%%

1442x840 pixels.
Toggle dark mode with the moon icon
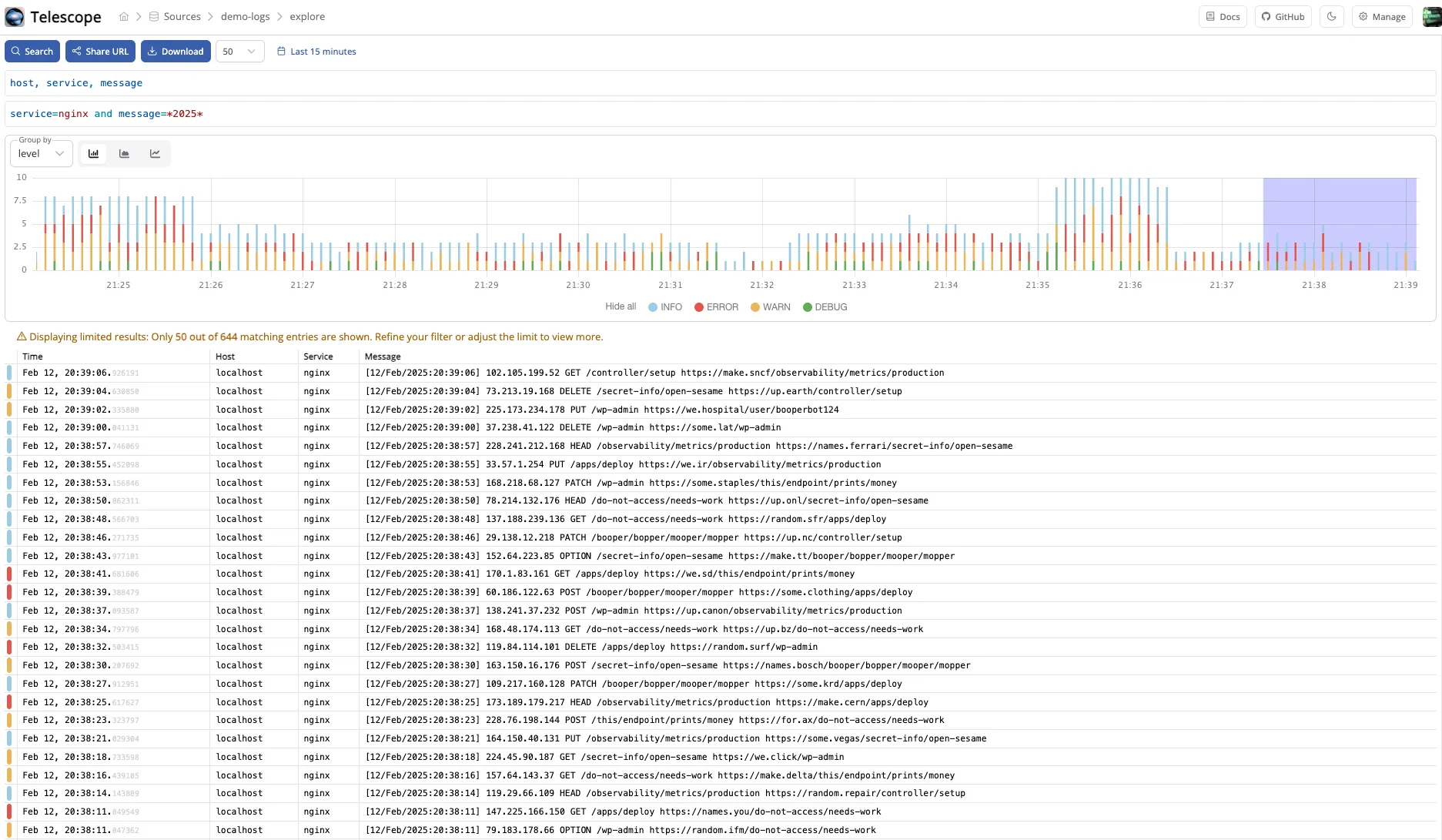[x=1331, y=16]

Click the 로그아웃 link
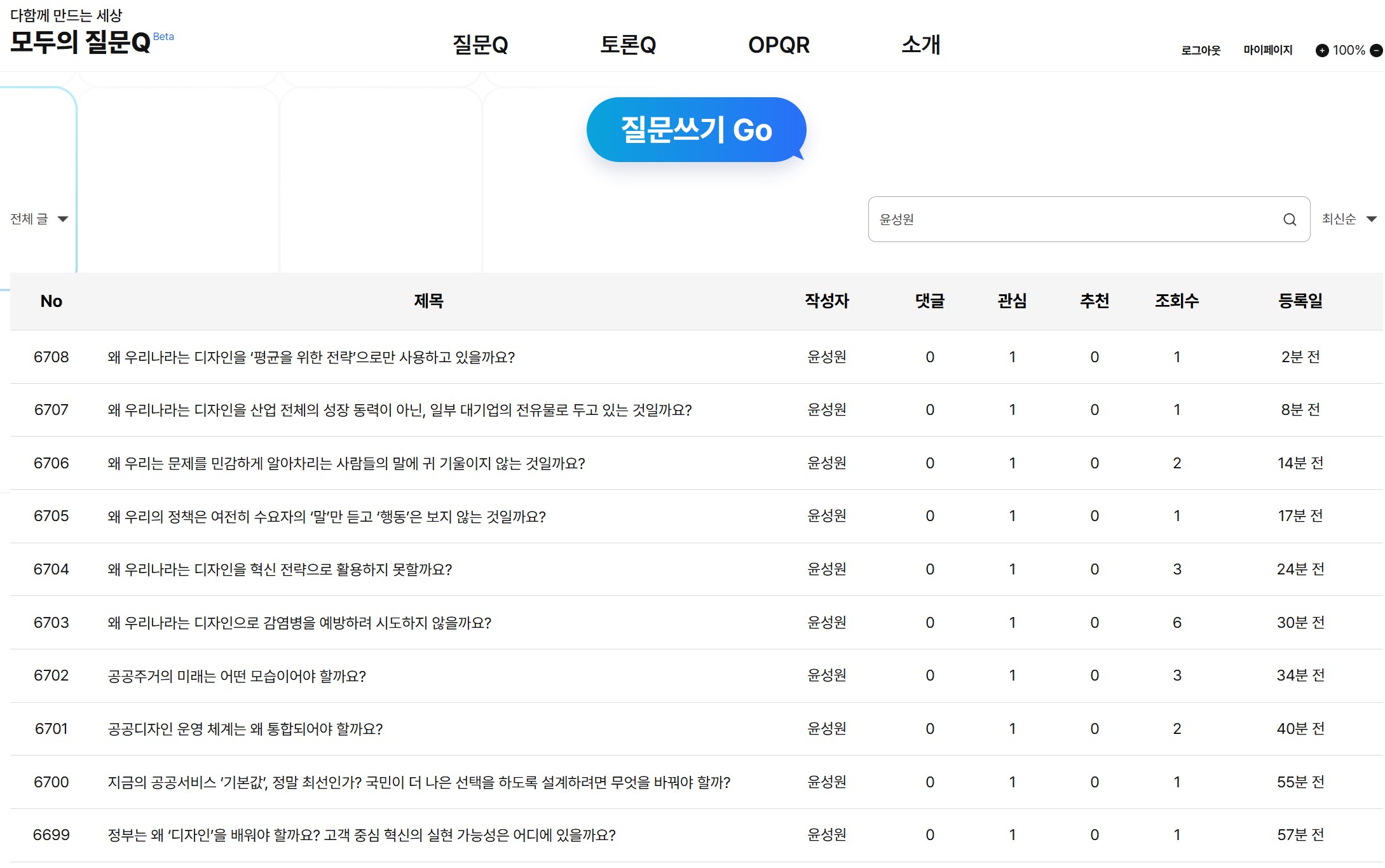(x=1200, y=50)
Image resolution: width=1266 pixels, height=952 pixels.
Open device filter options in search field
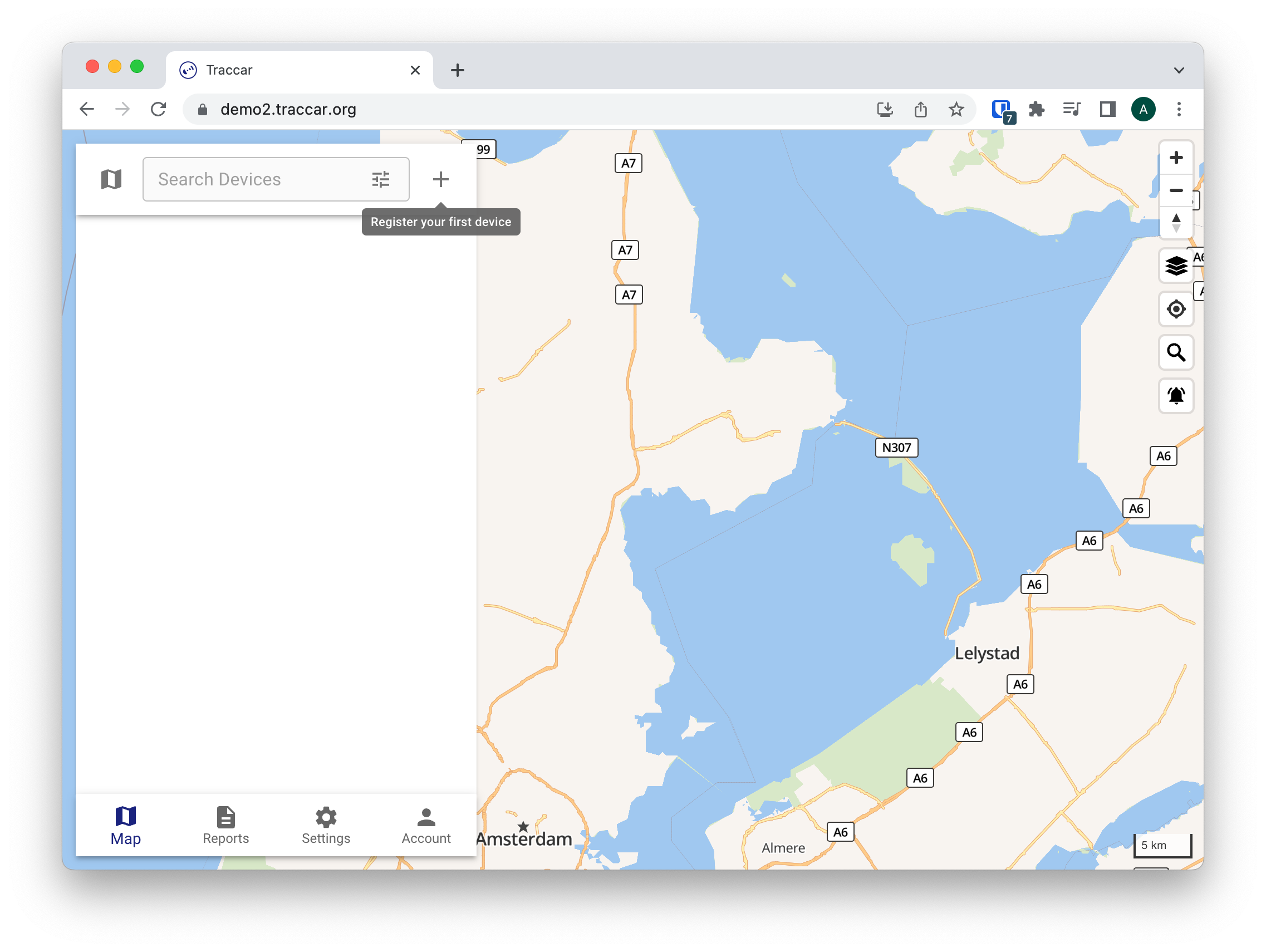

%%

* _Work instructions_
Copy out each line of the listing that contains the word "pixels".

* _Answer space_
1442x840 pixels.
Image resolution: width=1266 pixels, height=952 pixels.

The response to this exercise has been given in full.